Although their results were quite similar to those of Scholtz and Richter (1995), they supported the monoplyletic Astacidea. Later, additional molecular data were used to analyze the phylogenetic relationships within Decapoda, such as the combination of 16S, 18S, and 28S rRNA genes with the histone H3 nuclear genes in the studies of Porter et al. (2005) and Bracken et al.
(2009), the combination of PEPCK with the NaK nuclear protein-coding genes in the study of Tsang et al. (2008), the combination of four rRNA genes (12S, 16S, 18S, 28S), two nuclear protein-coding genes for H3 and EF-2, with one nuclear gene (EPRS) in the study of Toon et al.
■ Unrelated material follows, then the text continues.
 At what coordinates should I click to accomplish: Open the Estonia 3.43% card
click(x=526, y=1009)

(2009). However, all of these studies produced different topologies from the known ones, and finally several different combinations of higher level relationships were suggested within Reptantia (Fig. 1.3).
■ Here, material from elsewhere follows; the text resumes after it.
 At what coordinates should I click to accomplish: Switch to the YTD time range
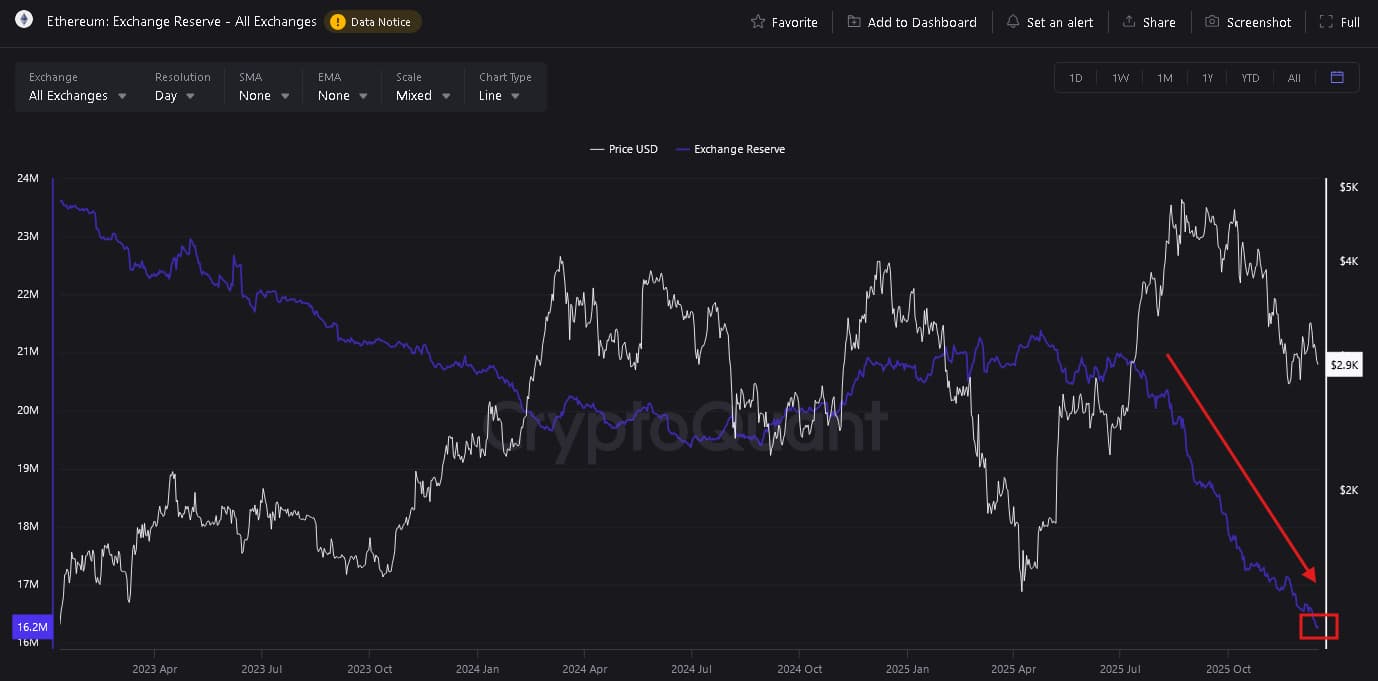1250,78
Fig. 1.3: Hypotheses of phylogenetic relationships among Decapoda lineages based on molecular data.
(A) Ahyong and O’Meally (2004); (B) Porter et al. (2005); (C) Tsang et al. (2008); (D) Toon et al. (2009);
(E) Bracken et al. (2009).
The previous research on molecular data suggests that the resolution of the systematics of decapods based on a small amount of molecular data is an impossible task. Among these studies, a few agreements can be obtained regarding high level relationships, such as Dendrobranchiata representing a basal lineage within Decapoda. Most questions are still open or more complicated,
14 such as whether polychelids should be removed from Palinura, whether Meiura is the most recently derived lineage within Reptantia, the possibility that relationships exist between three shrimp-like groups. With regard to the low level relationships, the monophylytic Thalassinida is in dispute, and the interrelationships of most decapod taxa are still unclear. Therefore, more comprehensive molecular data are needed for the study of decapod phylogenetic relationships.